A group of experts have investigated the effects of Human Papillomavirus Vaccination (HPV) on cervical cancer screening in Alberta, Canada.  The results suggest that quadrivalent HPV vaccination significantly reduces high-grade cervical abnormalities, subsequently reducing the risk of cervical cancer. The findings of the study, published recently in Canadian Medical Association Journal (CMAJ), fortify the importance of population-based HPV vaccinations.

During the study, a school-based quadrivalent HPV vaccination program was implemented across the province of Alberta in 2008. The impact was examined in the following years by observing results of cervical cancer screening tests known as Pap tests.

Qualifying as one of the most common sexually transmitted infections, HPV remains a largely ignored virus.  About 79 million Americans are currently infected with HPV, with about 14 million new cases added each year. HPV goes unnoticed in many cases, eventually leading to serious health issues such as genital warts and cervical cancer. Additionally, cancers of the vulva, penis, vagina, anus, neck and throat can also be contracted.

The study cohort had 10,204 participants born between 1994 and 1997, who had at least one Pap test between 2012 and 2015. Amongst the participants, women who had negative Pap tests (cytology results) which included 8723 participants represented the control group. On the other hand, women with low-grade and high-grade cervical abnormalities, comprising of 1,481 women, represented the experiment group. Apart from atypical squamous cell intraepithelial lesions (abnormal cell growth) of various degrees qualifying as cervical abnormalities, it was found that 56% of participants were unvaccinated, while 44% of participants received at least one HPV vaccination before each screening test.

The significant findings of the study compared the cytology results with the unvaccinated, partially vaccinated (2-doses) and fully vaccinated (3 or more doses) participants. Amongst the fully vaccinated women, only 11.8% showed abnormal cytology results, while 16.1% of unvaccinated women had abnormal results. On the other hand, women who received partial vaccination did not show any significant improvement in comparison with unvaccinated participants.

The eight-year long study and interpretation has finally reached a substantial finding — complete vaccination for HPV helps prevent early signs of cervical abnormalities, subsequently reducing the risk of developing cervical cancer later in life.

It is very common for a sexually active person to contract HPV at least once in a lifetime. The virus can be contracted during vaginal, anal or oral sex with a virus-infected partner and can be contracted even if you have only one sex partner. Using Latex condoms is often suggested to prevent viral transmission.

Most times, the virus dissipates without causing any harm, however HPV does have an ability to cause symptoms years after the exposure. Deceptive by nature, HPV is not often remembered as a culprit for genital warts or cervical cancer diagnosis occurring in later stages of life.  The virus has a number of strains which are stratified as high-risk and low-risk strains. Amongst the high-risk viral strains, HPV 16 and HPV 18 result in 70% of cervical cancer cases. Approximately 17,600 women and 9,300 men in the US fall prey to cancers caused by HPV exposure.

▶ **Data section**
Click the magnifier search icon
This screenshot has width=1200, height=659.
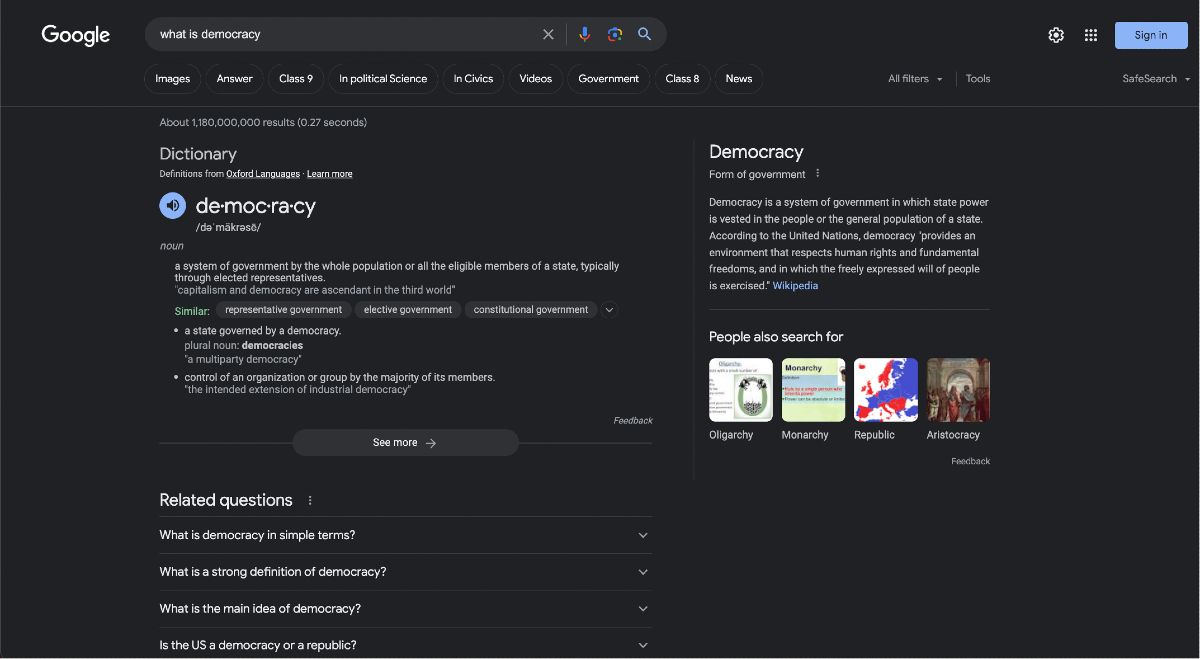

==

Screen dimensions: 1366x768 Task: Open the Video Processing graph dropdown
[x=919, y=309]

==

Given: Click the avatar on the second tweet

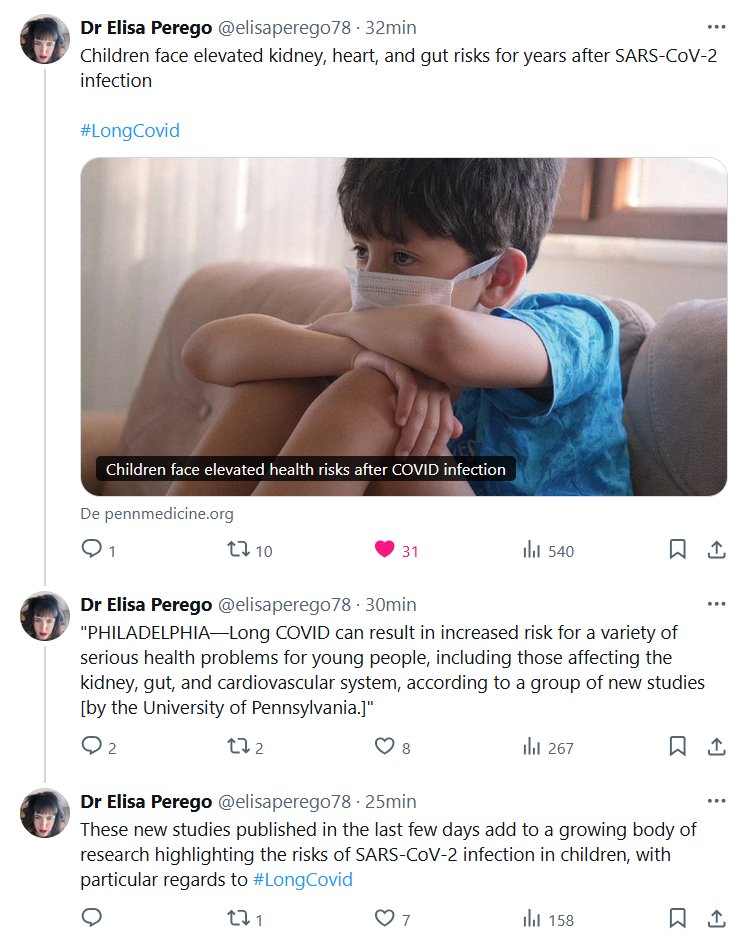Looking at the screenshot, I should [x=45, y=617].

▶ **To do**
1. In the HPV vaccination article above, reproduce everything from "It is very common" down to "by HPV exposure.".
2. Decide whether each statement agrees with the HPV vaccination article above, answering yes or no and quoting the deciding words: (a) Alberta's school-based quadrivalent HPV vaccination program began in 2008. (b) Partially vaccinated women showed significant improvement compared with unvaccinated women. (c) The control group was made up of 1,481 women.

▶ **Responses per task**
1.
It is very common for a sexually active person to contract HPV at least once in a lifetime. The virus can be contracted during vaginal, anal or oral sex with a virus-infected partner and can be contracted even if you have only one sex partner. Using Latex condoms is often suggested to prevent viral transmission.

Most times, the virus dissipates without causing any harm, however HPV does have an ability to cause symptoms years after the exposure. Deceptive by nature, HPV is not often remembered as a culprit for genital warts or cervical cancer diagnosis occurring in later stages of life.  The virus has a number of strains which are stratified as high-risk and low-risk strains. Amongst the high-risk viral strains, HPV 16 and HPV 18 result in 70% of cervical cancer cases. Approximately 17,600 women and 9,300 men in the US fall prey to cancers caused by HPV exposure.

2.
(a) Yes: "a school-based quadrivalent HPV vaccination program was implemented across the province of Alberta in 2008."
(b) No: "women who received partial vaccination did not show any significant improvement in comparison with unvaccinated participants."
(c) No: "women who had negative Pap tests (cytology results) which included 8723 participants represented the control group."